Dear Editor,
I REFER to a letter (Guyana Chronicle May 9, 2022) wherein Mr Rampersaud is fiercely demanding that the name ‘Indian Arrival Day’ be dropped because that anniversary celebrates the time when Indian indentures were brought to Guyana in a state of neo-slavery.
(i) Rampersaud falls into the error of believing that the Indian Arrival Day anniversary on May 5 was a celebration. It is nothing of the kind; it is a day of commemoration. Thanksgiving Day in the USA and Holocaust Day among Jewish communities are similar to Indian Arrival Day. People remember bad experiences “lest we forget”. Rampersaud should now be comfortable with Indian Arrival Day.
(ii) The indentureship contracts were not made in Guyana; they were made in India before the girmitiyas left and were basically fair for Victorian times.
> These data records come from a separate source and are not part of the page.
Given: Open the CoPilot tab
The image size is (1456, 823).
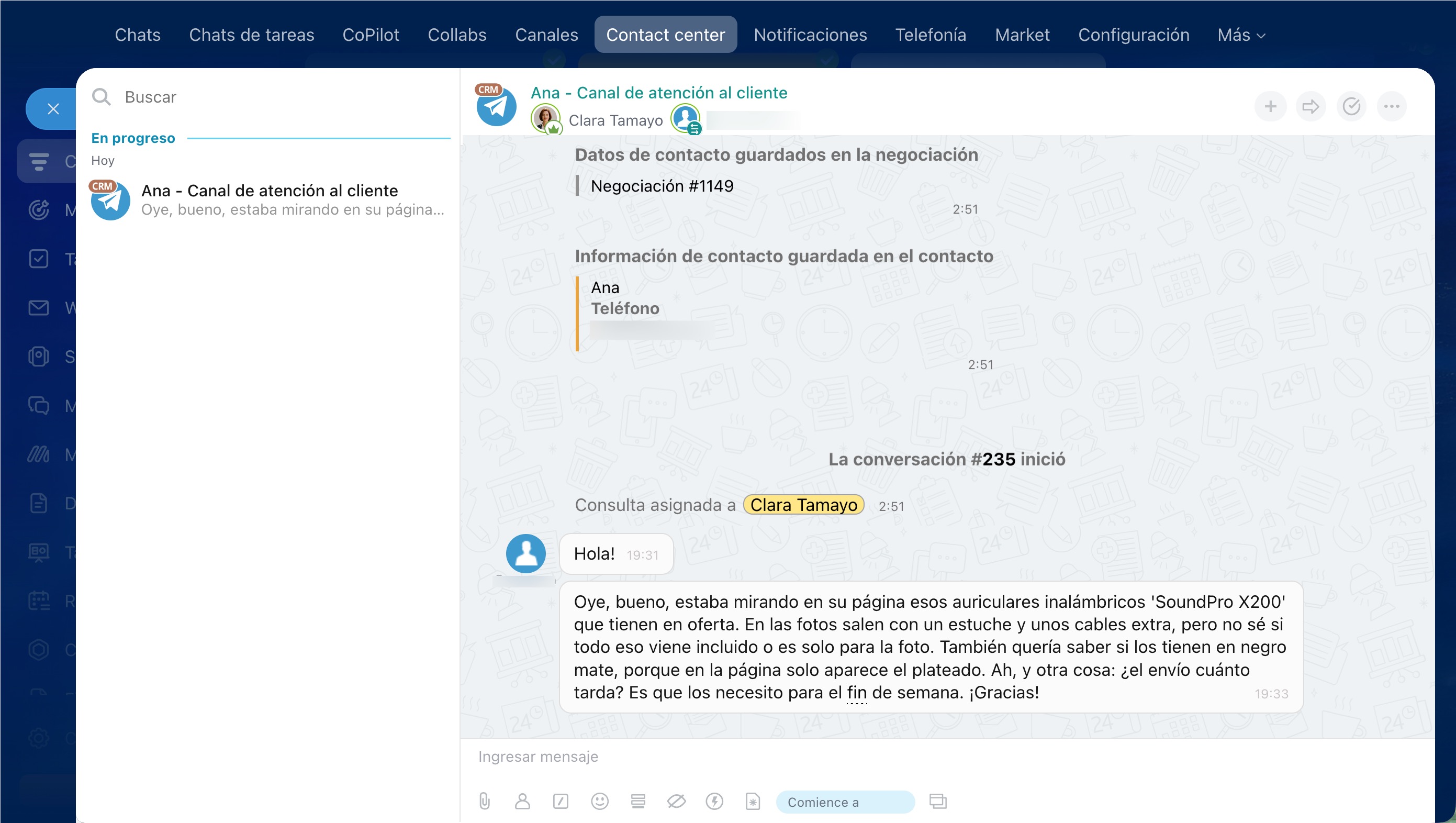Looking at the screenshot, I should click(x=370, y=35).
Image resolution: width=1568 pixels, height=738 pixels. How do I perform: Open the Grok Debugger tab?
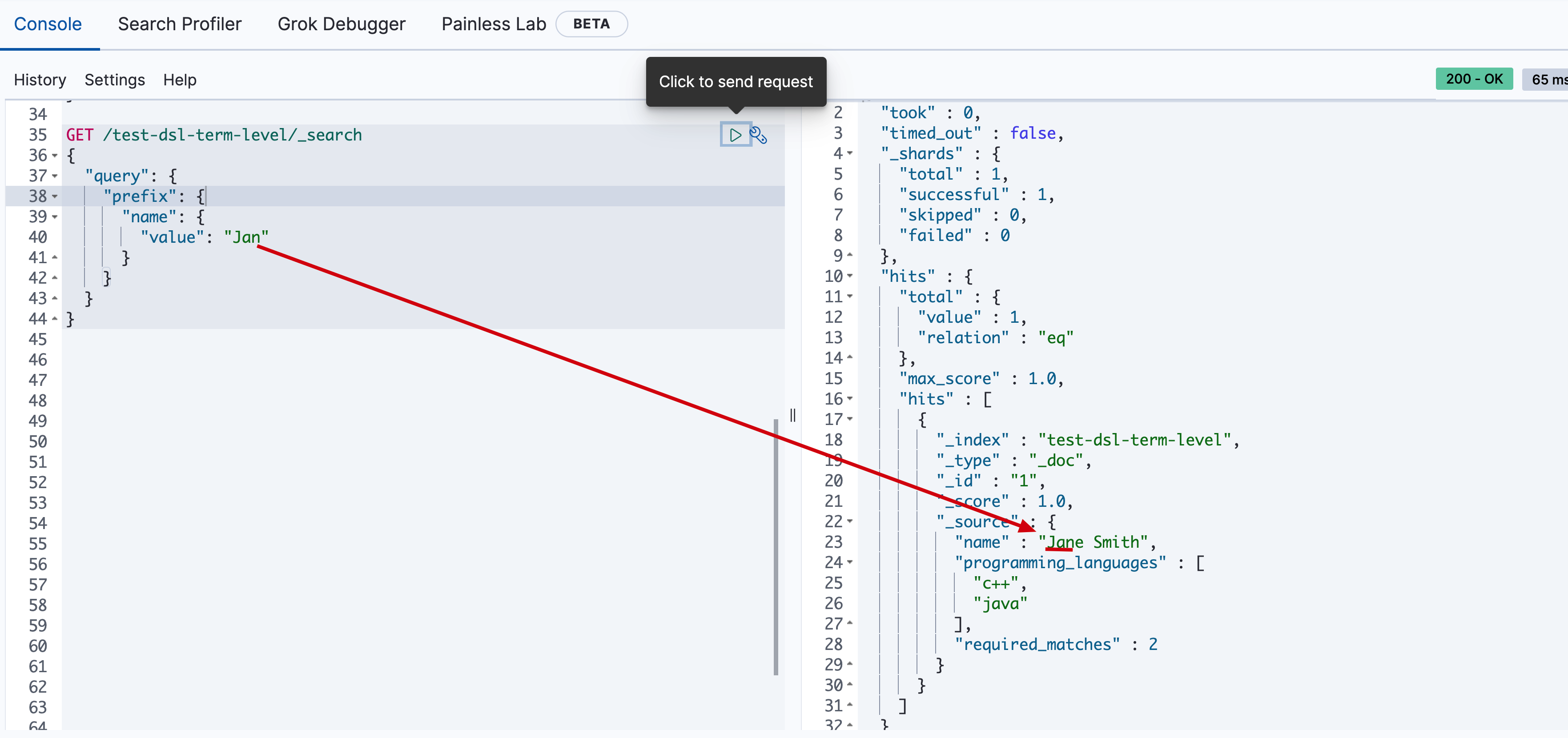(x=341, y=24)
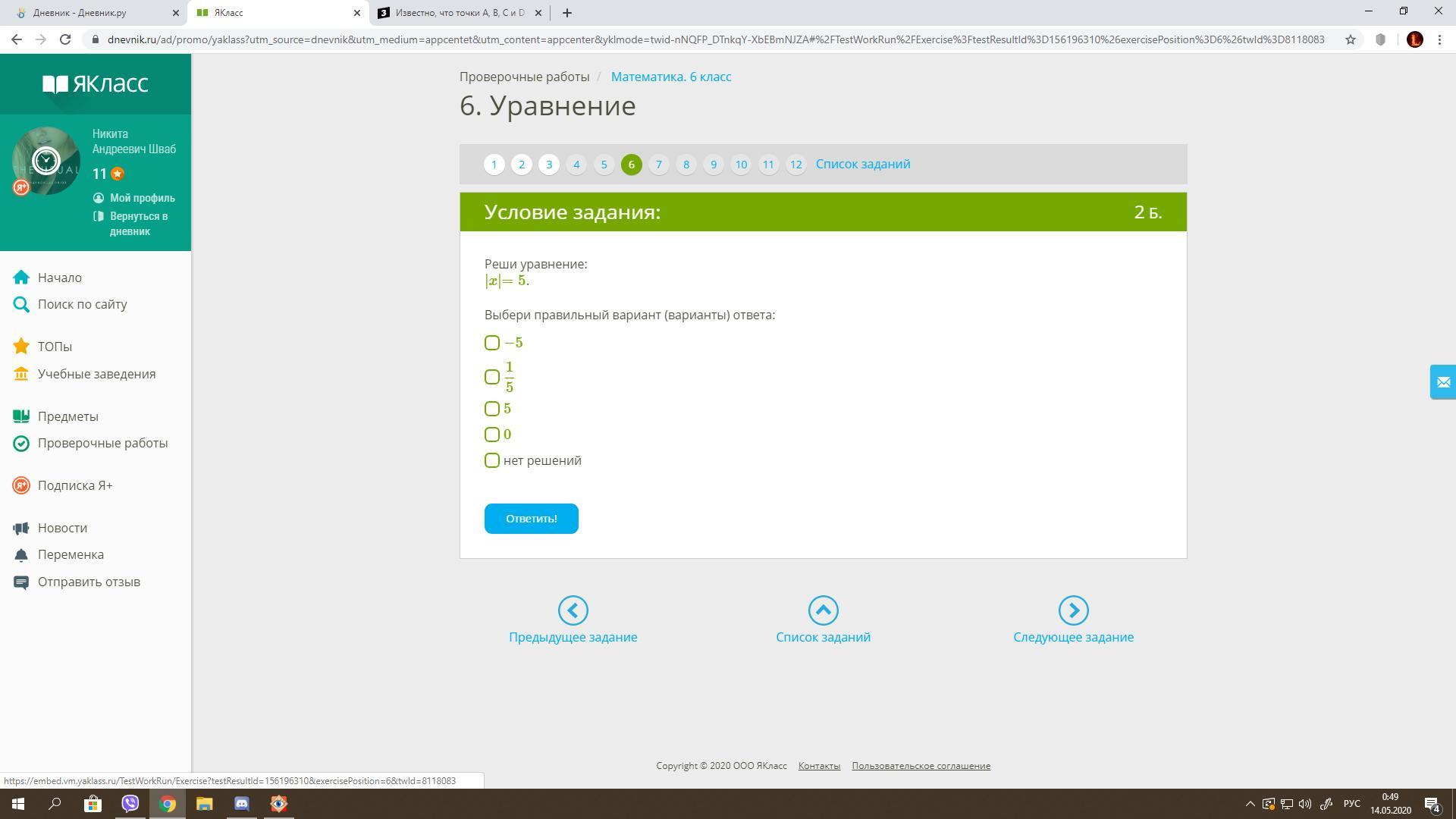This screenshot has width=1456, height=819.
Task: Click the previous task arrow circle icon
Action: [573, 610]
The neo-slavery and oppression of Indian indentures occurred because the Planter Class in collusion with the Colonial Government dishonoured and disregarded the contracts when they arrived in the colony.
(iii) A third misunderstanding and mistake Rampersaud makes is when he writes “the Indians who arrived here were illiterate”. Indians brought their religious books such as the Bhagavad Gita, the Ramayana and the Quran and other books and it was because their culture was a written one it survived. Rampersaud probably means that the indentures were not literate in English though there were a few like Bechu who even wrote letters in the newspapers.